* **Required work**
Copy out the full piece on the "60 Minutes" hospital admissions report word for word.

==== Extract

The CBS program "60 Minutes" reported Sunday that several for-profit Health Management Associate hospitals set admissions quotas for their doctors in order to increase revenue. The report also suggested that a software program, Pro-Med, was designed improperly to indicate that more patients should be admitted than necessary and/or that unnecessary tests should be performed.
There are widespread newspaper reports as HMA owns about 70 hospitals spread out over many states: "60 Minutes" Report That Might Include Carlisle Regional Scheduled to Air Sunday" in the Harrisburg (Pa.) Patriot-News; "60 Minutes" Report: Hospital Buying Bayfront Pressed For More Hospital Admissions in the Tampa Bay Tribune; "Tennova Parent Is Subject of 60 Minutes Investigation" in the Knoxville News-Sentinel; and "60 Minutes Allegations of Fraud, Quotas Denied by Boss in the Naples Daily News.
The significance of these allegations, which I'm not saying are true or not, is that unnecessary hospital admissions and/or unnecessary tests is a means for a hospital to pump up its revenue. If the patient is covered by Medicare, then Medicare gets charged and likely pays for unnecessary care that does little more than increase by means of fraud the hospital's income. If the patient is covered by private medical insurance, the same thing happens only the cost is borne ultimately by other policyholders. In either case, you and me end up paying for the unnecessary care and help pump up the profits of the hospital.
The federal False Claims Act has application in instances like this: a hospital employee who knows of admissions quotas or other practices that result in unnecessary tests that are charged to Medicare can file a whistleblower suit under the False Claims Act and will be able to retain 15-25% of the money recovered from the wrongdoer.

========
==== Given entries

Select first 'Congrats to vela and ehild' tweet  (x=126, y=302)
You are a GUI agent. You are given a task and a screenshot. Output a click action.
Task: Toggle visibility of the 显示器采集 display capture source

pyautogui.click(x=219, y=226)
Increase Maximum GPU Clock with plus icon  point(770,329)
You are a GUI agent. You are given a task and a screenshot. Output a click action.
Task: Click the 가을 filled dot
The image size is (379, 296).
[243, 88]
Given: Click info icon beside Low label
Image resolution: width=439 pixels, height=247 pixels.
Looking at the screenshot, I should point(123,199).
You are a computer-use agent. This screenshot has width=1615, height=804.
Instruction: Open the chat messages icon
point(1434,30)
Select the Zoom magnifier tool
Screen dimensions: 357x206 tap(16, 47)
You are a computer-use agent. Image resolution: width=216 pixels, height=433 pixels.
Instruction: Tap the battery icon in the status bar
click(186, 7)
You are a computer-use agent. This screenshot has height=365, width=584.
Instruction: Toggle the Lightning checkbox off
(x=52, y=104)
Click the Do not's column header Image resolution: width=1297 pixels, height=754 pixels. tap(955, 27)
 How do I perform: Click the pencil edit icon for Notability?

========

* **Written solution**
The CBS program "60 Minutes" reported Sunday that several for-profit Health Management Associate hospitals set admissions quotas for their doctors in order to increase revenue. The report also suggested that a software program, Pro-Med, was designed improperly to indicate that more patients should be admitted than necessary and/or that unnecessary tests should be performed.
There are widespread newspaper reports as HMA owns about 70 hospitals spread out over many states: "60 Minutes" Report That Might Include Carlisle Regional Scheduled to Air Sunday" in the Harrisburg (Pa.) Patriot-News; "60 Minutes" Report: Hospital Buying Bayfront Pressed For More Hospital Admissions in the Tampa Bay Tribune; "Tennova Parent Is Subject of 60 Minutes Investigation" in the Knoxville News-Sentinel; and "60 Minutes Allegations of Fraud, Quotas Denied by Boss in the Naples Daily News.
The significance of these allegations, which I'm not saying are true or not, is that unnecessary hospital admissions and/or unnecessary tests is a means for a hospital to pump up its revenue. If the patient is covered by Medicare, then Medicare gets charged and likely pays for unnecessary care that does little more than increase by means of fraud the hospital's income. If the patient is covered by private medical insurance, the same thing happens only the cost is borne ultimately by other policyholders. In either case, you and me end up paying for the unnecessary care and help pump up the profits of the hospital.
The federal False Claims Act has application in instances like this: a hospital employee who knows of admissions quotas or other practices that result in unnecessary tests that are charged to Medicare can file a whistleblower suit under the False Claims Act and will be able to retain 15-25% of the money recovered from the wrongdoer.